TOKYO (AP) – The race is on for the next Japanese Prime Minister.

The official election campaign began on Friday for the new leader of the ruling Liberal Democratic Party in Japan, a role that usually signals the next national leader.

Four candidates are in the running in the September 29 vote to replace outgoing Prime Minister Yoshihide Suga, who will step down at the end of his term at the end of this month after serving just one year. He succeeded his predecessor Shinzo Abe.

Unusually for Japan, two women participate in the race. The only other female challenger was in 2008, when Yuriko Koike, who is currently governor of Tokyo, had a race.

Earlier on Friday, the four men each submitted their official candidacy for party headquarters ahead of a series of joint public debate sessions and other campaigns slated for the next 12 days.

Their policies focus on the pandemic and its economic fallout, and the increasingly aggressive role China has played in regional affairs.

Support ratings for Suga and his government have plunged due to his handling of the virus and his insistence on hosting the Olympics despite the pandemic, and the party is hoping a new face can bring them victory in the general election that must be held by the end of November.

Abe’s long reign saw unusual political stability, but also what critics have called an autocratic and ultra-nationalist approach.

Taro Kono, currently minister in charge of vaccinations and considered a frontrunner in the election, said at the launch of his campaign on Friday that he wanted a society people will see as compassionate.

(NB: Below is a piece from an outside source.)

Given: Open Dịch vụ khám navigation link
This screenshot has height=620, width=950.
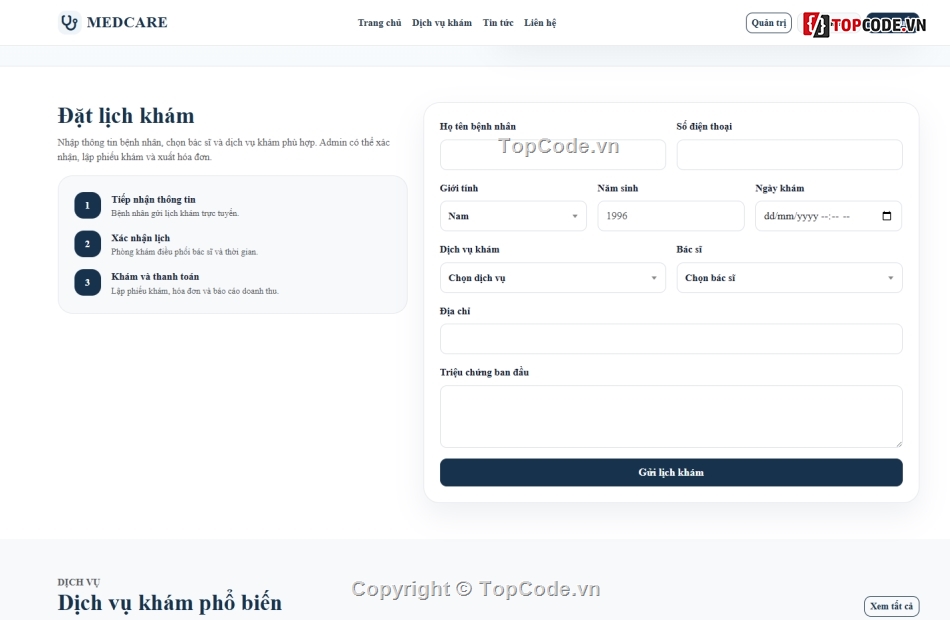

Considered a maverick in Japan’s conservative political culture, Kono says he is also seeking to reform his own party.

Former Foreign Minister Fumio Kishida, considered close to Kono, said he would listen to the voice of the people and “restore a sense of unity in this country divided by the coronavirus pandemic”. Once considered an undecided moderate, he has become a security and diplomatic hawk as he seeks support from influential conservatives like Abe.

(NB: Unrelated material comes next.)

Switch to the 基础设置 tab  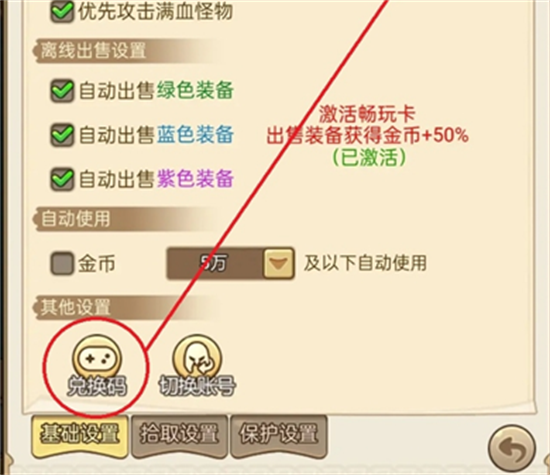point(80,436)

Sanae Takaichi, who shares Abe’s right-wing and revisionist political views, is seeking to be the country’s first female prime minister. Calling for a stronger army, the former home affairs minister said on Friday that she wanted the government to spend enough to create a “beautiful and strong Japan that grows.”

“It’s not just strength that we need,” said Seiko Noda, former Post and Gender Minister and the other hopes to be Japan’s first female leader. Arriving late, Noda is committed to creating a diverse and inclusive society that she says is lacking in Japan.